De acuerdo con Heidegger, Arendt diferenciaba la capacidad de entender de la capacidad de pensar. Pensar, en ese sentido, es la actividad que une al ser material con el ser espiritual, o en las palabras poéticas de Arendt, a la tierra con el cielo. Es la propiedad del “ser” que nos permite diferenciar a lo bueno de lo malo, lo justo de lo injusto, lo bello de lo que no lo es. Pensar es reflexionar, dudar, arrepentirnos, rectificar, y no por último, amar. No obstante, no sólo somos pensantes; somos además, dice Arendt, actuantes.
Entre el “ser del ser” y el “ser del hacer” cruza también la línea divisoria de los psicoanalistas. El primero “es”. El segundo “funciona”. De tal modo que si unimos la idea de Arendt con la de Winicott, podríamos hablar también de un “falso ser” y de un “verdadero ser”. Luego, no sólo Eichmann o Margot estaban protegidos por su “falso ser”. En cierto modo lo estamos todos. El problema entonces es el “cómo” y el “con qué” protegemos al verdadero ser.

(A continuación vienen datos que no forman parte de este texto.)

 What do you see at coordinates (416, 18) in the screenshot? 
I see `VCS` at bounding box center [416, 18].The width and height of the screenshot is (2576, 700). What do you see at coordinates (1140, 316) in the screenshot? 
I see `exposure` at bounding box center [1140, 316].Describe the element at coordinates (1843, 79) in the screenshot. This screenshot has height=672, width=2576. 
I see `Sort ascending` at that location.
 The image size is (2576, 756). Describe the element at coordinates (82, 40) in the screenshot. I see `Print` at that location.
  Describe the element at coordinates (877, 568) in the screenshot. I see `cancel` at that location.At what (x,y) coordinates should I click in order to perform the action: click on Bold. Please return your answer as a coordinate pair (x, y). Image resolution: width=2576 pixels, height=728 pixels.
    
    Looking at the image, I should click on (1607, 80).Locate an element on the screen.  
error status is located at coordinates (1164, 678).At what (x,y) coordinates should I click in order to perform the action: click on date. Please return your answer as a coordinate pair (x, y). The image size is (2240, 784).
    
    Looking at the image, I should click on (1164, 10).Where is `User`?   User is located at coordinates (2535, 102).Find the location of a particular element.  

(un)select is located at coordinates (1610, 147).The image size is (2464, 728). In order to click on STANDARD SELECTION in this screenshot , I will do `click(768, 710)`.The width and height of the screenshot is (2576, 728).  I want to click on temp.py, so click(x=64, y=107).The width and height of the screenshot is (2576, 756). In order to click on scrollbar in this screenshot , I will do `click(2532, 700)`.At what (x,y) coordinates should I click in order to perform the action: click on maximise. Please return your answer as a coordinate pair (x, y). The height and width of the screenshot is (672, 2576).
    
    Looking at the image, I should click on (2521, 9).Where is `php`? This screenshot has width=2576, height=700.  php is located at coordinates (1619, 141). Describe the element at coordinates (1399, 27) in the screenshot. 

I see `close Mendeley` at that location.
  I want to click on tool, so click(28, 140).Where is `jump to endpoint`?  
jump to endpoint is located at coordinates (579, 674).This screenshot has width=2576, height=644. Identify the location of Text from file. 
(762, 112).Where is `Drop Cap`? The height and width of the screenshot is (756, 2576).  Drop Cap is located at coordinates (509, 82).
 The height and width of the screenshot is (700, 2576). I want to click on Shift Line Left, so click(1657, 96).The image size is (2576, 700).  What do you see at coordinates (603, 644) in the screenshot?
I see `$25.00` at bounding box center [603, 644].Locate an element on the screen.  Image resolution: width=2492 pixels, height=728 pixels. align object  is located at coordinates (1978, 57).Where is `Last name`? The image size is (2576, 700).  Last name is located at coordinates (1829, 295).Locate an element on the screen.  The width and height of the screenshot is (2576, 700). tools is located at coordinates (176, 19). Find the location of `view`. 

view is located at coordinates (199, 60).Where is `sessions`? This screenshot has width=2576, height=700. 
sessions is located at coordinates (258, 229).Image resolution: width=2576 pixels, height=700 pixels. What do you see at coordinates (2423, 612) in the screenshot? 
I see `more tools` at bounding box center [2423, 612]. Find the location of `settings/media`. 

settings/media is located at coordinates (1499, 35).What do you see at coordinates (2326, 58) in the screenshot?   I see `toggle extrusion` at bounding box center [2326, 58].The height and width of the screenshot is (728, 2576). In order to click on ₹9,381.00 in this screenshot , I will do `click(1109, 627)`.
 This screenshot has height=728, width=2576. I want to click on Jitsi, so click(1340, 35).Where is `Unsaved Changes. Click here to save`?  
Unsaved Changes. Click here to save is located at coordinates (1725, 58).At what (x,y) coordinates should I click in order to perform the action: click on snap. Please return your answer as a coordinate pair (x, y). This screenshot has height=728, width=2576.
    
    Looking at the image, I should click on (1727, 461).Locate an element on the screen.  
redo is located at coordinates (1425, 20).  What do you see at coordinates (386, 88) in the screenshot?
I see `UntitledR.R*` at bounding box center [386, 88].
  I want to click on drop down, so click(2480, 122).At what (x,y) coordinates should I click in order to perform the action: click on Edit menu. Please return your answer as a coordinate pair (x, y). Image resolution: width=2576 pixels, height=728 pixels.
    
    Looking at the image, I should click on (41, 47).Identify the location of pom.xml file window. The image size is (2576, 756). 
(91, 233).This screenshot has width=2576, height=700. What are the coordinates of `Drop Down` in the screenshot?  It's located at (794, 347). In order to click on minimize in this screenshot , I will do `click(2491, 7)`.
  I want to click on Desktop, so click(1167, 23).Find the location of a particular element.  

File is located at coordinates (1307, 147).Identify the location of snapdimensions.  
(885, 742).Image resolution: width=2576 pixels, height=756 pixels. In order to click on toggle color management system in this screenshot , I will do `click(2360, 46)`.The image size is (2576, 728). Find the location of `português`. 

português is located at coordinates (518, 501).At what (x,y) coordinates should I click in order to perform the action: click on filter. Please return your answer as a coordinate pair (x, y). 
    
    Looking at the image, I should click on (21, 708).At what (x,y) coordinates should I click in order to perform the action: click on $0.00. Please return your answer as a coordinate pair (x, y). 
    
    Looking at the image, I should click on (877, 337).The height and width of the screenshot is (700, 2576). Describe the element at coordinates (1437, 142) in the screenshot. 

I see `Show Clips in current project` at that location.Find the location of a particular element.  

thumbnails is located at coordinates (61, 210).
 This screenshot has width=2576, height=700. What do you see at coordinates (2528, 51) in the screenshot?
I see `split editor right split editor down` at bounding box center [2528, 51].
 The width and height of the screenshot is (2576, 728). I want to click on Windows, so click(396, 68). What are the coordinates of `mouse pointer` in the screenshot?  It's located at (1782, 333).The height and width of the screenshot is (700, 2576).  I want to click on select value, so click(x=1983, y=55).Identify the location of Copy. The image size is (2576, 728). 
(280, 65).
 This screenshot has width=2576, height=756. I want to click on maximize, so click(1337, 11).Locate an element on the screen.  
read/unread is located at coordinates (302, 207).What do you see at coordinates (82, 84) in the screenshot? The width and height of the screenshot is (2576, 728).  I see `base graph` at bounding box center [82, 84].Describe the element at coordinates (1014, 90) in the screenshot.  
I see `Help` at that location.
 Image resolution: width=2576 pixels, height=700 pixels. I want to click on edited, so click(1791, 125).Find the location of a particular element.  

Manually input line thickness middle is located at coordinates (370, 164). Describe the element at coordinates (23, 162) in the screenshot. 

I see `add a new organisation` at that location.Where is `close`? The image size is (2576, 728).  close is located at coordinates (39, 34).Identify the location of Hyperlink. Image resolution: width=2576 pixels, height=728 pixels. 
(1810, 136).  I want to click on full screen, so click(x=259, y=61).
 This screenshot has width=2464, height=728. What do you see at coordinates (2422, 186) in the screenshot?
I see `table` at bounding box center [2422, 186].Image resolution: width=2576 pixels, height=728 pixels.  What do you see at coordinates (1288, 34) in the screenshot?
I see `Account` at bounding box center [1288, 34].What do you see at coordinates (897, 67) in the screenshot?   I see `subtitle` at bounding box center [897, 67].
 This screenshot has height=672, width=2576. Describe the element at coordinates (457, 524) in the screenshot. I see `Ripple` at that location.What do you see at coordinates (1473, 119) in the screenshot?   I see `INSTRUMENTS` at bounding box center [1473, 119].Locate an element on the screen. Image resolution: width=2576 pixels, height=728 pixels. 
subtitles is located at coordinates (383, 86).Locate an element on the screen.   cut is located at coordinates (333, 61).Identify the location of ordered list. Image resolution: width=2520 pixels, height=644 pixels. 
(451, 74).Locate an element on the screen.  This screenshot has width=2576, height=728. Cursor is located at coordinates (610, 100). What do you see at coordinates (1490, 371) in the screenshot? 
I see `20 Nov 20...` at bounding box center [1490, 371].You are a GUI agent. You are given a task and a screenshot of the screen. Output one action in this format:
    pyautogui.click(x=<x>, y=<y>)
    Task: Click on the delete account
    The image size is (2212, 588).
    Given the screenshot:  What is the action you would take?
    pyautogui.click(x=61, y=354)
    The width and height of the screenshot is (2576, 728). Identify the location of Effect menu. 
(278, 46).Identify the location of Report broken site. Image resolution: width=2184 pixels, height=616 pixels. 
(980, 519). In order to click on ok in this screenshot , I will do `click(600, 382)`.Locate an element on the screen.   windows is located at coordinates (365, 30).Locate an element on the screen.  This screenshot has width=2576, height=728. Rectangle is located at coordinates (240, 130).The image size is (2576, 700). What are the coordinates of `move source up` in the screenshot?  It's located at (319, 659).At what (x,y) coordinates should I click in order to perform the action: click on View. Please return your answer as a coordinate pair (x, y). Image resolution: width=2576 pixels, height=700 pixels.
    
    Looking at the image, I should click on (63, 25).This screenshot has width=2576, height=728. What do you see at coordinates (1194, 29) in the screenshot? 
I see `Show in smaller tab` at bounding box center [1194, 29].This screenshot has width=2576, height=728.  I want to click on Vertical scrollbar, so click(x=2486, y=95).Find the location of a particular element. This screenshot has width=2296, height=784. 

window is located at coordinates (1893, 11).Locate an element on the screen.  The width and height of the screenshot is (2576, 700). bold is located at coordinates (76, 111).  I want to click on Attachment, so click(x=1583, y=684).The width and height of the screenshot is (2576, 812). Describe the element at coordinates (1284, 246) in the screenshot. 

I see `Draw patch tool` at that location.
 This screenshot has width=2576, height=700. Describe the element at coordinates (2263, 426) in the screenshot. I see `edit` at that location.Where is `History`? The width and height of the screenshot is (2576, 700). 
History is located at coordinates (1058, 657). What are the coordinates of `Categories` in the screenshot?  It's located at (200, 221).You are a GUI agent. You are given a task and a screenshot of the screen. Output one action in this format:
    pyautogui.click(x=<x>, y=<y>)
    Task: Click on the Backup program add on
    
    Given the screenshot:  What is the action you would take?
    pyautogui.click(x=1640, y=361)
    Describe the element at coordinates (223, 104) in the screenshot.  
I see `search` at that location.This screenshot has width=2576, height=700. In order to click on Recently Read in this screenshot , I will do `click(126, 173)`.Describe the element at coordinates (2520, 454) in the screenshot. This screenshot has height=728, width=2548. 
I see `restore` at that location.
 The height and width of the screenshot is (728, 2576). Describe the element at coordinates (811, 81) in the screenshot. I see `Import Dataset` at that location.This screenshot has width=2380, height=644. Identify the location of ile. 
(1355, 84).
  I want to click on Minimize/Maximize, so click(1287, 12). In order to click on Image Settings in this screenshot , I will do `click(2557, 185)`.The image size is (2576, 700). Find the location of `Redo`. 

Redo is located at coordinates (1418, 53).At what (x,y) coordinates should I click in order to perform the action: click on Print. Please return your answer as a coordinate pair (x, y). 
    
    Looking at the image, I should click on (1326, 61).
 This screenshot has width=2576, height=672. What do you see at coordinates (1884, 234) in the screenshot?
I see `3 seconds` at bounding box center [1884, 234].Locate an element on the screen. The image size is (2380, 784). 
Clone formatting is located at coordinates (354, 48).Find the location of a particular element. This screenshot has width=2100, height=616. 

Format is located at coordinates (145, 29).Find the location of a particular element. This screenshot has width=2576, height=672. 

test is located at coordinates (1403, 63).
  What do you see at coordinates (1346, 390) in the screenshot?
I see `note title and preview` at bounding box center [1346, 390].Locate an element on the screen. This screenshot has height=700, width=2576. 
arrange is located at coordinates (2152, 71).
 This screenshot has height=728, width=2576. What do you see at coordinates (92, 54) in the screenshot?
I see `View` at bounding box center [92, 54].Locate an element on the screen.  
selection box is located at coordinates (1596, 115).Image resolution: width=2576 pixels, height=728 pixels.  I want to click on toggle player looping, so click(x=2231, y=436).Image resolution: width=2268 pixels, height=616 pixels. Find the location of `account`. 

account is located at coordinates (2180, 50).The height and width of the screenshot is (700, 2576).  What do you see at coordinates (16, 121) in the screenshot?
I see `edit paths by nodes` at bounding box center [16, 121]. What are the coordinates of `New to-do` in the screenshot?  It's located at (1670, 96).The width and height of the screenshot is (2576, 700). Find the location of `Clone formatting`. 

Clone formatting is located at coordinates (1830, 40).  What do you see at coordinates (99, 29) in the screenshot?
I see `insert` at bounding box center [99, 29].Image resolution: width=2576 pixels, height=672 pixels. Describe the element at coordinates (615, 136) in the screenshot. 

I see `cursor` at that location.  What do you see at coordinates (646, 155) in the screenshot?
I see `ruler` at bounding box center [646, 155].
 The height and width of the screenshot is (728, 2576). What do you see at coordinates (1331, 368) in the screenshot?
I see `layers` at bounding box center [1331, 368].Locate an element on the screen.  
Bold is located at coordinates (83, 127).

De acuerdo con Winicott, el falso ser protege al verdadero como si tuviera un velo. El problema es cuando en lugar de un velo, nuestro verdadero ser es protegido, como dijo Margot Honecker, por un “Panzer”. Si así es, nuestras dos “formas de ser” no sólo han perdido contacto entre sí, sino, lo que es peor, el falso ser, en lugar de proteger al verdadero, lo ha sustituido. El falso ser pasa así a ser el verdadero ser. Un ser que sólo funciona, que no piensa, y, por lo mismo, no puede diferenciar entre lo uno y lo otro, ni tampoco -es el caso patético de Margot Honecker- entre lo mío y lo tuyo.
Margot Honecker ama al socialismo, al estado, a la igualdad. Pero sólo es “su” socialismo, “su” estado, “su” igualdad. 

“La vida de los otros”, título de la magistral película de Florian Henckel von Donnesmark, nunca interesó a Margot. Los otros, si no son como los nuestros, merecen morir.
La entrevista a Margot Honecker en Chile nos mostró a una mujer escondida detrás del “Panzer”. Si ella no hubiera hecho tanto daño, o causado tanto dolor, yo sólo habría dicho: “Pobre mujer”.